The Wall Street Journal recently ran an article about the progress and changes being made in Texas. The momentum being gained in Texas is receiving national attention, elected officials and citizens in other states are calling for similar reforms. With the state level budgets being tightened across the board, transparency allows the citizens to hold our public colleges and universities accountable for the taxpayer’s dollars.

What needs to be emphasized here is that the state’s focused efforts on transparency are not an attack on academics. It is an effort to let taxpayers see exactly how efficiently their money is being spent and to give students a greater sense of instructor quality before selecting a course.

Idahoans make a massive investment in our public colleges and universities—through hundreds of millions of our tax dollars, student tuition, and individual and corporate philanthropy. Especially in uncertain financial times, it is essential that the public have convenient access to the sort of information that will help them judge whether they are getting an acceptable return on that investment. Texas has taken a brave first step toward providing the public with that sort of information. Now it is time for our other public colleges and universities to join the movement.

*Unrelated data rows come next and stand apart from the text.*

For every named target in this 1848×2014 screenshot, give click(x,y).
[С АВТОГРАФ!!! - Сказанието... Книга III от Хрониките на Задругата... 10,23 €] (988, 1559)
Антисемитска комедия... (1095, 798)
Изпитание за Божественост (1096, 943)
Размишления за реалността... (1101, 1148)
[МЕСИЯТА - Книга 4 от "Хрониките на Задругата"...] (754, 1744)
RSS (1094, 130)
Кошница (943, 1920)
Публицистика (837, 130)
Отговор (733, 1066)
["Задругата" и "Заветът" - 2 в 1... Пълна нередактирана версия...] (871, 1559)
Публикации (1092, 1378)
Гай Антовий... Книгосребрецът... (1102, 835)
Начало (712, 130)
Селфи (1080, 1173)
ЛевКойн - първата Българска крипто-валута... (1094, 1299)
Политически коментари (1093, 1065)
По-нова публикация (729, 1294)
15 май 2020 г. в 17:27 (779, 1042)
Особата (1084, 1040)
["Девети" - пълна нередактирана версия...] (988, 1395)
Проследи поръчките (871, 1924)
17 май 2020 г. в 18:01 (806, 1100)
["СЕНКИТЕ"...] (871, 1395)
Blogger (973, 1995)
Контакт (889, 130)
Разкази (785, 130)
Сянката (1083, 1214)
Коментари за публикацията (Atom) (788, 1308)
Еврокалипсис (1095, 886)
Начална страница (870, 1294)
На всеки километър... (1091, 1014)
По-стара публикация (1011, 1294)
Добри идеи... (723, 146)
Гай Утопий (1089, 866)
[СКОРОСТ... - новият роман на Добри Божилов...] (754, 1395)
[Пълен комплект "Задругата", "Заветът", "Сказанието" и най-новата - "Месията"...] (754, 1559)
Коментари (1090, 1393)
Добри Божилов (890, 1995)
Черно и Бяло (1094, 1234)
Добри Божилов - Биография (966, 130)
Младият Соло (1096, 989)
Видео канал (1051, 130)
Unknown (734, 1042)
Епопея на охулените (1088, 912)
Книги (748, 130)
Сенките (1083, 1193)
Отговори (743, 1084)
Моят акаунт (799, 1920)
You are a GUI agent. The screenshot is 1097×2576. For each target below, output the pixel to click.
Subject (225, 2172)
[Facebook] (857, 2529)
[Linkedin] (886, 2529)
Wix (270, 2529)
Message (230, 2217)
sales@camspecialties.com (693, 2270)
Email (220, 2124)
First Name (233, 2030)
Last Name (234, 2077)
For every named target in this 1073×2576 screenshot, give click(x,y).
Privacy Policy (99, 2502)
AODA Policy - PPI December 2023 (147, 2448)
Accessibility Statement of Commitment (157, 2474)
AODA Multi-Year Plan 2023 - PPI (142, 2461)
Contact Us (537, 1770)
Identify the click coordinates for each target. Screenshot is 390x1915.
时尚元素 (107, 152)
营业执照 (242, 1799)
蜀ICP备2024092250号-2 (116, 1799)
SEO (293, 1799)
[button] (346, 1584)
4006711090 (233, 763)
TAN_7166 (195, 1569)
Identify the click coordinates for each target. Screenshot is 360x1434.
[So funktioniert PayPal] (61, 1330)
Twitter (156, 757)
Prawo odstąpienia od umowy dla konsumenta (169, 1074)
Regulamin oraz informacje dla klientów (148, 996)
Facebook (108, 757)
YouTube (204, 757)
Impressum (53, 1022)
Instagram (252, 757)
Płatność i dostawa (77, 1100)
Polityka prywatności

We call upon Governor Otter and Idaho’s legislature to adopt significant changes that will make available performance records of instructors, changes to Idaho Code that mandates all levels of government to put their check registries on-line, including public colleges and universities. The State purse strings will need to be tightened again this coming year – these tools will allow for clarity of spending at public institutions and local entities to the citizenry of Idaho.